• [Task directions]:
Search the records for "trash". Copy every line where it appears.

• [Stored data]:
-- -- --
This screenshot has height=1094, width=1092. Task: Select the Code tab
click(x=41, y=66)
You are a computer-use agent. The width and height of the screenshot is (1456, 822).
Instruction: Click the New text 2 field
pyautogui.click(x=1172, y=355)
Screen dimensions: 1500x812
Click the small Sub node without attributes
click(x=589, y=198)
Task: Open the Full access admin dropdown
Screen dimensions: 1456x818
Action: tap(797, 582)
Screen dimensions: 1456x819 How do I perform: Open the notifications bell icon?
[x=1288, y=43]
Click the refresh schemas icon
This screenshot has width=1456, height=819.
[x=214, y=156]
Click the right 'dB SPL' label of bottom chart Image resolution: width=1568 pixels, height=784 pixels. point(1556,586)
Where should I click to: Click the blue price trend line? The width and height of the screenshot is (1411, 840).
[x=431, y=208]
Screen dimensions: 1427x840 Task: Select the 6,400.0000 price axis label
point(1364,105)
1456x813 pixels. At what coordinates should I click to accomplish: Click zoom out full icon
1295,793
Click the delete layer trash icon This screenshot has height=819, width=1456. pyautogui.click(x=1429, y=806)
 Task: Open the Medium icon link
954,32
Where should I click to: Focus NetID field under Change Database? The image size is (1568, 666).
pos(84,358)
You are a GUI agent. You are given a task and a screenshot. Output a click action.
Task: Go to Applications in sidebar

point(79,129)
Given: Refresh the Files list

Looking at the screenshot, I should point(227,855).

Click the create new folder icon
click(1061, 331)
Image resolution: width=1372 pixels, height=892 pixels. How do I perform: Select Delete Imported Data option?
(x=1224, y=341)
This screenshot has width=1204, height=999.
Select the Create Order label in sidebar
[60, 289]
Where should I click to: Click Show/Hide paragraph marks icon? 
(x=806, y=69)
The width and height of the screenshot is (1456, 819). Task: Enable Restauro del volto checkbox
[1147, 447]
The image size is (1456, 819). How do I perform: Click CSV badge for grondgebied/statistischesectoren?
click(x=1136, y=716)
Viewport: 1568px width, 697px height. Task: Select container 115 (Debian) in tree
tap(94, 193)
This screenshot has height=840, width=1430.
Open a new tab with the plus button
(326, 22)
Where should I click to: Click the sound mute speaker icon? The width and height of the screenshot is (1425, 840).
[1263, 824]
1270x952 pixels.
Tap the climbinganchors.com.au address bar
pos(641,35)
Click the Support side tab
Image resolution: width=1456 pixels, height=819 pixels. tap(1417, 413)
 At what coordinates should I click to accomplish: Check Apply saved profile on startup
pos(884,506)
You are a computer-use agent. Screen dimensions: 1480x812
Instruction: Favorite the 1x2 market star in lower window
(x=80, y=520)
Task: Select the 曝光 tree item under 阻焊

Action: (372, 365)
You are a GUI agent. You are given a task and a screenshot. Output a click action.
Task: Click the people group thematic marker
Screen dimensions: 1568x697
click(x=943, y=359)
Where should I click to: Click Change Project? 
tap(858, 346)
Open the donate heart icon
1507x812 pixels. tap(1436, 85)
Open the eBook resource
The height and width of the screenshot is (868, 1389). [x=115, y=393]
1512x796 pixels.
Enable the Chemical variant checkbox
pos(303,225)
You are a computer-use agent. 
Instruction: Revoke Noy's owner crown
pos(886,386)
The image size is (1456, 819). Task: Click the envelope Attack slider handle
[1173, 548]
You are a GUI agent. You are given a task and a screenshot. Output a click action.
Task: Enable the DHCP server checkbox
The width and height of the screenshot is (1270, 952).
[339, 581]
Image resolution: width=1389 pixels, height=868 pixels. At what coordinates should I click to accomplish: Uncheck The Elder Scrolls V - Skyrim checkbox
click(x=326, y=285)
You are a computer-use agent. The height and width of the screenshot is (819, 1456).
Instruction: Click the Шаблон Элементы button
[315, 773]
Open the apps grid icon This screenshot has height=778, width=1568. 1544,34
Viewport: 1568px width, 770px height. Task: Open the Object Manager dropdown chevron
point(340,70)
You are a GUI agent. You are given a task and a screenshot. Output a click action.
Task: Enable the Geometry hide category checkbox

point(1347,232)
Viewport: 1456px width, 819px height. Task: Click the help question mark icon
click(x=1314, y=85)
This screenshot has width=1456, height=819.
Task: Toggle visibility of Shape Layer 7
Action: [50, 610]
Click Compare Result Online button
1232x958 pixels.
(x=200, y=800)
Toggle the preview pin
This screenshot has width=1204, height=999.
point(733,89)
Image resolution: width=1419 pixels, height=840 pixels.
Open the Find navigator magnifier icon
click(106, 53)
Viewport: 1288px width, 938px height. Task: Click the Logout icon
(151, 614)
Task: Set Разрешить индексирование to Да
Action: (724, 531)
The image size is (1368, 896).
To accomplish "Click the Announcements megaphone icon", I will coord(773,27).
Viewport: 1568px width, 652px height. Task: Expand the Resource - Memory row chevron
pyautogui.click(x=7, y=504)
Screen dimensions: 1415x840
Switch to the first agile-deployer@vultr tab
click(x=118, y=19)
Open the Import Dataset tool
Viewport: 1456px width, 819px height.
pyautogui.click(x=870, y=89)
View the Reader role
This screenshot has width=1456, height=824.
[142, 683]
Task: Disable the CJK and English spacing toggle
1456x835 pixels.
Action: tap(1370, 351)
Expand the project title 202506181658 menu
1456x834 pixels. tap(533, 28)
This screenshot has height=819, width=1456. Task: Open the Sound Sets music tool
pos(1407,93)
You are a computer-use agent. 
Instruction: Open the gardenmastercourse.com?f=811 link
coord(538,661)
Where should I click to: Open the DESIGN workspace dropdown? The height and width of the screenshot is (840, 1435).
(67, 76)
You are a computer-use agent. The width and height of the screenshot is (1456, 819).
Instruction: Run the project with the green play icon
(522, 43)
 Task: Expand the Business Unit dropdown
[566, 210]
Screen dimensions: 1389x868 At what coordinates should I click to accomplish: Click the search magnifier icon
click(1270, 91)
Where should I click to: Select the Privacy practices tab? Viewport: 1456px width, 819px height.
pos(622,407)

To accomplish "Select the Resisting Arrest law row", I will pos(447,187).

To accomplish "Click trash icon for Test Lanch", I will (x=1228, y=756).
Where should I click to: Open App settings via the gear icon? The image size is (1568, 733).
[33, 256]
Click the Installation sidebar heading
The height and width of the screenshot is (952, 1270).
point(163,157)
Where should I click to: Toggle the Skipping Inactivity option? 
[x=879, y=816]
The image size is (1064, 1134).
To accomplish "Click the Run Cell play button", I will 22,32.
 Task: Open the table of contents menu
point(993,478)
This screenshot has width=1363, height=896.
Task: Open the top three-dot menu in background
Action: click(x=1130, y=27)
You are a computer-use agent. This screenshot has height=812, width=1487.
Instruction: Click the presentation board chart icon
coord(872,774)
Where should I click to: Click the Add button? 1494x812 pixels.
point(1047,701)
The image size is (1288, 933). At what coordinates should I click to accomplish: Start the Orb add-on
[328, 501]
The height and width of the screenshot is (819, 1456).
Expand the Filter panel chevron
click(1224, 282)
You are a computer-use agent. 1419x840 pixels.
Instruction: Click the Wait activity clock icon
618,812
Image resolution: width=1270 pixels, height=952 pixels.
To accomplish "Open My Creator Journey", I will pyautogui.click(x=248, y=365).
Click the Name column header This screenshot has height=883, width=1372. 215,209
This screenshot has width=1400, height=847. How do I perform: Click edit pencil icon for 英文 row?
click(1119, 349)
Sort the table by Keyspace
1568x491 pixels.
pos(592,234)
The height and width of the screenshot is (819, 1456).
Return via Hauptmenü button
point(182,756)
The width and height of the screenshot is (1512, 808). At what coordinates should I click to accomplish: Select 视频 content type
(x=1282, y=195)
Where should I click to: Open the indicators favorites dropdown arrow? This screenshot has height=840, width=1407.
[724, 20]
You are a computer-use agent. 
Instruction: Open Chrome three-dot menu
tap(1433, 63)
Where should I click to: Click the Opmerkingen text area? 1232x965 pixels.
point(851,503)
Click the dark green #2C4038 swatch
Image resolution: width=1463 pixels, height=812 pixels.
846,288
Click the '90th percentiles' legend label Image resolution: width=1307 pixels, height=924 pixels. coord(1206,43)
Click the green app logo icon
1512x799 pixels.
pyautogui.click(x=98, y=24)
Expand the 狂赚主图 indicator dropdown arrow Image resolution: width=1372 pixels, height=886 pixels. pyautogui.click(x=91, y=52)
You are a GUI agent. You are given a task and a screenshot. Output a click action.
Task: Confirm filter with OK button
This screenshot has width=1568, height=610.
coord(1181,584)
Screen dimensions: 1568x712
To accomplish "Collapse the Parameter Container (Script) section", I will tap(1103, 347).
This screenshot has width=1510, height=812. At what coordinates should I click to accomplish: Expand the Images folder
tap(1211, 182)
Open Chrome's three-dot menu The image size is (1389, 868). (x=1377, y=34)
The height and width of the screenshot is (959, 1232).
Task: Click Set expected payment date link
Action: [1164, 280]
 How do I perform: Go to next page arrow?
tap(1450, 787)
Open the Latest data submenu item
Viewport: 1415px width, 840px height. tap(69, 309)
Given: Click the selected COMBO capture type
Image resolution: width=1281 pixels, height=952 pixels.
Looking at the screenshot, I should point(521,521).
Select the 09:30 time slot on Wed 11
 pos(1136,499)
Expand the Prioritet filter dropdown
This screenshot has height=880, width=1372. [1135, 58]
-- -- --
• [Your response]:
Click the delete layer trash icon This screenshot has height=819, width=1456. pyautogui.click(x=1429, y=806)
To accomplish "Click trash icon for Test Lanch", I will (x=1228, y=756).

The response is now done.